NONPROFITS CAN ALSO BENEFIT FROM THE tools influencers bring to the table to spread their message and create awareness.

The Salvation Army engaged an agency to work with influencers during a recent Red Kettle season campaign. The program utilized several influencers, harnessing them as brand ambassadors, involving them in fundraising efforts, and leveraging the influencers’ social media followings for further recognition and publicity. However, it was the results from influencer Chris Strub that stood out the most.

The #FightForGoodTour put Chris on the road for over a month.13 He traveled through twenty-five of the eastern United States, interacting with the local community, helping out at Salvation Army–operated charities and collecting money, while documenting the experience. Chris was one of a handful of influencers who worked with the Salvation Army during these weeks to raise awareness of the charity’s efforts leading up to Christmas. The influencers used their network to spread the news and information about what was happening and the multifaceted approach of the Salvation Army.

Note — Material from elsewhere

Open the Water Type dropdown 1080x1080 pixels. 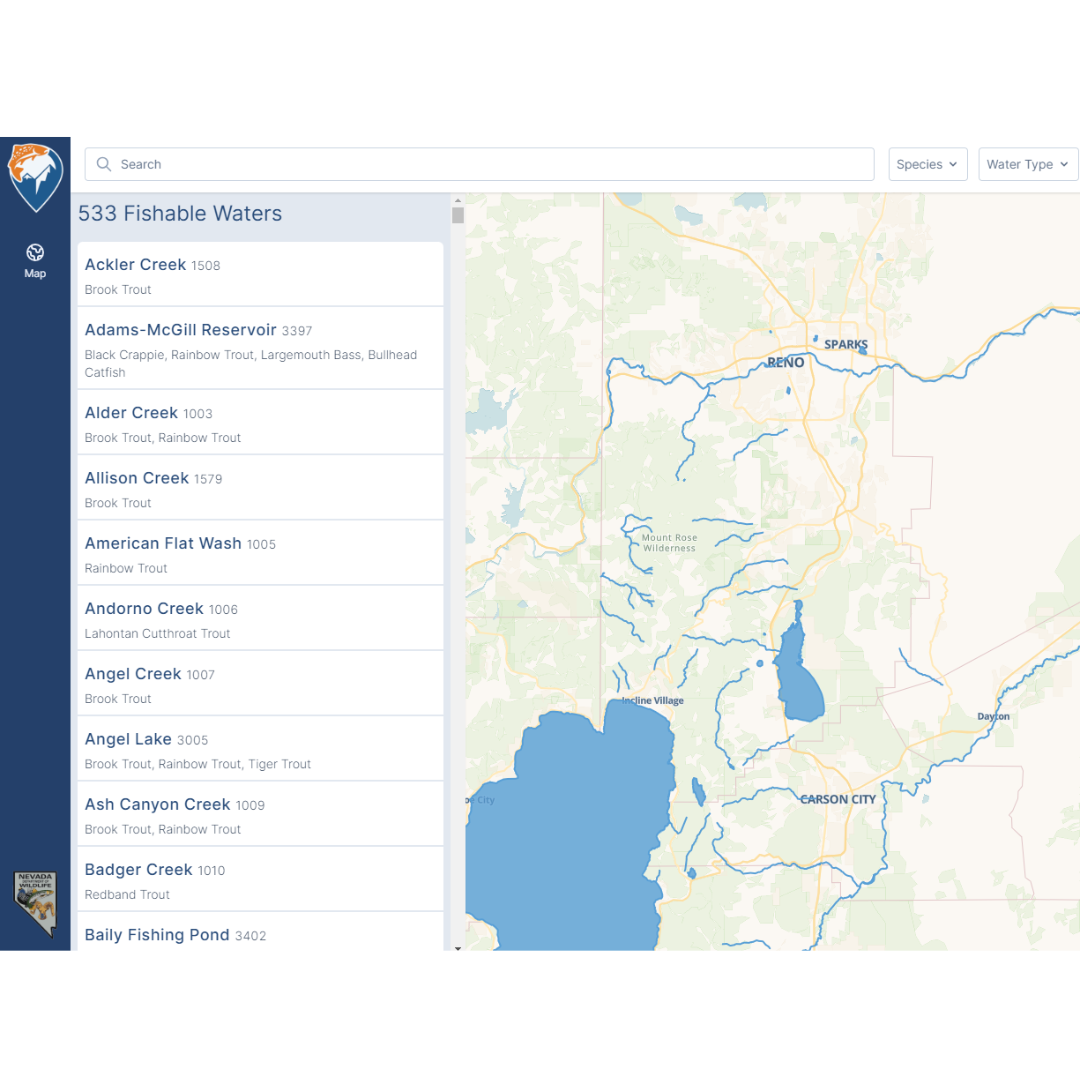click(1027, 164)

Chris posted all the content about his travels on various social media accounts. He created videos and shared the experience of meeting those who benefit from the Salvation Army’s work. The Salvation Army allowed Chris to document his travels however he wanted, allowing his organic voice to spread the message. These included Instagram story takeovers, Facebook Live events, and videos on his own personal channels with the appropriate hashtags.

Across Facebook and YouTube, the video series was viewed a total of 14,200 times, The Instagram Stories received 24,276 impressions, while the Instagram grid received 39,605 impressions. Based on average views, the campaign brought around 25,000 Snapchat impressions. Over the course of the campaign, Chris’s 1,676 Tweets had a total of 885,245 impressions and 16,378 engagements, including 1,566 retweets. When looking at the entire Salvation Army Red Kettle season period at the end of December, the total tweet impressions for @ChrisStrub exceeded 1 million. The campaign to raise awareness, along with the fundraising drive, was considered a success.